Part II of the 306 gearbox transplant went very well today and the job is done.

I'm most grateful to Chris570 who popped over and lent us an exceedingly good hand. Thanks Chris :D Chris is a dab-hand at getting gearboxes to pop home on their splines. It took two goes though as first time the release bearing rotated out of alignment during fitting. That was found by trying to test operate the clutch. It's a good idea to do that as soon as the 'box is on and before doing anything else.

All in all, a clutch change on a 306 is not a bad job at all... A tad easier than the Xantia... The 306 is a well designed little car and generally is a joy to work on.

I shall now strip the wrecked 'box. One thing I do know is that it rattles when shaken :lol: I can see already that one of the diff bearings has collapsed..

I was treated to a meal as thanks for doing the job and afterward we had a look at the Rover 75 that was the cause of the demise of the 306 gearbox. The clutch pedal was on the floor. The Rover has a hydraulic clutch setup much like the Xantia in that it's basically sealed for life. the major difference is that it has a bleed nipple and the slave cylinder is internal and part of the release bearing. If the slave goes it's a gearbox off job to swap it...

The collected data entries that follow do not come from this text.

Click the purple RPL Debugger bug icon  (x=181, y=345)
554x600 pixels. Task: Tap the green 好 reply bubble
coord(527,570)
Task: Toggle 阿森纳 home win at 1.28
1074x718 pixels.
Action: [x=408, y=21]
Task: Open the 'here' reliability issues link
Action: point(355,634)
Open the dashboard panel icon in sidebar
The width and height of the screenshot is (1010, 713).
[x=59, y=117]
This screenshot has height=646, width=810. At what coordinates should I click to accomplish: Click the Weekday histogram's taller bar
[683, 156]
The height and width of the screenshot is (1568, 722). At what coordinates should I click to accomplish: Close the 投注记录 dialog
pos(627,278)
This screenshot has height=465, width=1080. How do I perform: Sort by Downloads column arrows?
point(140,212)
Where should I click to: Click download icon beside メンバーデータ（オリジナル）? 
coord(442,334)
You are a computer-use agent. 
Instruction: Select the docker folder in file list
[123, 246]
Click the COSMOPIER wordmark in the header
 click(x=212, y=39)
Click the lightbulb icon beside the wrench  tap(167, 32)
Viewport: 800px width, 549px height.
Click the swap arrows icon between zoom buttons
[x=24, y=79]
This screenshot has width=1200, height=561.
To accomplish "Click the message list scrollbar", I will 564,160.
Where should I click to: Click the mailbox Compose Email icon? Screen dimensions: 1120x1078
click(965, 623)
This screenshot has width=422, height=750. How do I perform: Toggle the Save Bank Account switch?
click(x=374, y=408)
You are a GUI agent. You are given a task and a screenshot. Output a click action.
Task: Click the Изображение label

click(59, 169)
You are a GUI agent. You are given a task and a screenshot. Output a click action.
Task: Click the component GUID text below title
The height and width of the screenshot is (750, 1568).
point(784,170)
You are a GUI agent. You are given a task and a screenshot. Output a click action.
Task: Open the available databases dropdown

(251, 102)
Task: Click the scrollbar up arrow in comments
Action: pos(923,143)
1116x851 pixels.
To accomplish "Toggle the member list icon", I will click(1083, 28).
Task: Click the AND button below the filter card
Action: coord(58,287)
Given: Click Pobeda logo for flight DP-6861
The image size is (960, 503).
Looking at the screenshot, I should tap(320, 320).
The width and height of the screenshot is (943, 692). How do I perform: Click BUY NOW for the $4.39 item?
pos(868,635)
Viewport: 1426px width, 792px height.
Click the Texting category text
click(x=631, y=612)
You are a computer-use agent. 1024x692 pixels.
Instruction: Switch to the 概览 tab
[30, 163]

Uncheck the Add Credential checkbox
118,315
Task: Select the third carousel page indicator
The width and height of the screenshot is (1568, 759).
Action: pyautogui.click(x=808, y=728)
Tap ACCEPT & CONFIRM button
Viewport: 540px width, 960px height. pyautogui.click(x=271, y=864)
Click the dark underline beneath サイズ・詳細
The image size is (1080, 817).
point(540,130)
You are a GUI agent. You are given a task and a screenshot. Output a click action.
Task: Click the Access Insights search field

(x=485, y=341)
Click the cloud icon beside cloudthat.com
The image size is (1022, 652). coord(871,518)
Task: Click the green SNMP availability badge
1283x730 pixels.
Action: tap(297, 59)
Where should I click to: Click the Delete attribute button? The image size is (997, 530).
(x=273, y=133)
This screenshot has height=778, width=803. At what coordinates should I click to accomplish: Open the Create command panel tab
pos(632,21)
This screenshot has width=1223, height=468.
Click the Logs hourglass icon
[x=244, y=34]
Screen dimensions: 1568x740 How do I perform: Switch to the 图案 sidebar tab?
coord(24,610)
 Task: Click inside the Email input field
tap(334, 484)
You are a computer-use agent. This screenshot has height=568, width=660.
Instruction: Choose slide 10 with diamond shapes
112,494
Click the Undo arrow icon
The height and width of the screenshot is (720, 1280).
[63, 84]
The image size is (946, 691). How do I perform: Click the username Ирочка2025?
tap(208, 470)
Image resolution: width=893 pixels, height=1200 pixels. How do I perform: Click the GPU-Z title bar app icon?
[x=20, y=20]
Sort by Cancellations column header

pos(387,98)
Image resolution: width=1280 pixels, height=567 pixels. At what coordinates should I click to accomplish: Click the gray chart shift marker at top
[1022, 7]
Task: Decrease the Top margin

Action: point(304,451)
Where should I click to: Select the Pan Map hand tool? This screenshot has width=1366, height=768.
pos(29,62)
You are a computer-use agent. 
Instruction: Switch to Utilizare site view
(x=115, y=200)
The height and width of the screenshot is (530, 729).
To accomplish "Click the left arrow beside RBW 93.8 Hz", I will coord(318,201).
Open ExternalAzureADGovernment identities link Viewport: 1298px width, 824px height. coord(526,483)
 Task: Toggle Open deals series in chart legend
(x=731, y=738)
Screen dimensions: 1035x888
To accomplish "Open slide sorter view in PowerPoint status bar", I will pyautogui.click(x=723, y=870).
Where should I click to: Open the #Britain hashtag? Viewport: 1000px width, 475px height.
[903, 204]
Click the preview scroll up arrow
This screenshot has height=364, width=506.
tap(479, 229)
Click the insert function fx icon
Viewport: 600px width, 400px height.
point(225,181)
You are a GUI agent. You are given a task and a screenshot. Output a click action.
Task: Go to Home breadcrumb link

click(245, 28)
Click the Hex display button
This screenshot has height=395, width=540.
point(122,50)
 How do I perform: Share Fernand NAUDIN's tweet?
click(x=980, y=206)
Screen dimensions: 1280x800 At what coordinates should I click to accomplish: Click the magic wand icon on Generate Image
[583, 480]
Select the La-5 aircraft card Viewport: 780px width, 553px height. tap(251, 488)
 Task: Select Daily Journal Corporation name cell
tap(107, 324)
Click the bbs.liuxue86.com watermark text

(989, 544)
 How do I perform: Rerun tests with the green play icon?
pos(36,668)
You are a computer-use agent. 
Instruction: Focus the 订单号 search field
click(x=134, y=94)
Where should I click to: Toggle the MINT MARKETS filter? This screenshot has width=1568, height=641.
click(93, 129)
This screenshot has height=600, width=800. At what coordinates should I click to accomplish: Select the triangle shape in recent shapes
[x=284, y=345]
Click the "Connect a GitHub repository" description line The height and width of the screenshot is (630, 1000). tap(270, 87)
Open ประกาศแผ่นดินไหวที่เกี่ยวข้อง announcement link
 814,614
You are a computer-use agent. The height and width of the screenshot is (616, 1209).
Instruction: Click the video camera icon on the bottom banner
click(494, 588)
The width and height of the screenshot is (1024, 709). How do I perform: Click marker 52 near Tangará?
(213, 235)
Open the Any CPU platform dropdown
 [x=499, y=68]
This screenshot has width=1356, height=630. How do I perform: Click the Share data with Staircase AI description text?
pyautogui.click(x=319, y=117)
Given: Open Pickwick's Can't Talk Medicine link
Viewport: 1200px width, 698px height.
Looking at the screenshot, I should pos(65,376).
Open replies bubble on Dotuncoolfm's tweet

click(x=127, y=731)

We had a look at the master cylinder and found it very low on fluid. The Rescue man had tried to bleed it and failed. What was in there was very dirty.

To get to the master cylinder it was necessary to take a bit of the lower dash off and then with a massive fiddle the cylinder reservoir could be topped up using a small shot glass half full of fluid and some contortions. We pumped through fluid until it came out of the bleed nipple clean and were rewarded with a perfectly functional clutch. How long it will last is another matter but for now it's good.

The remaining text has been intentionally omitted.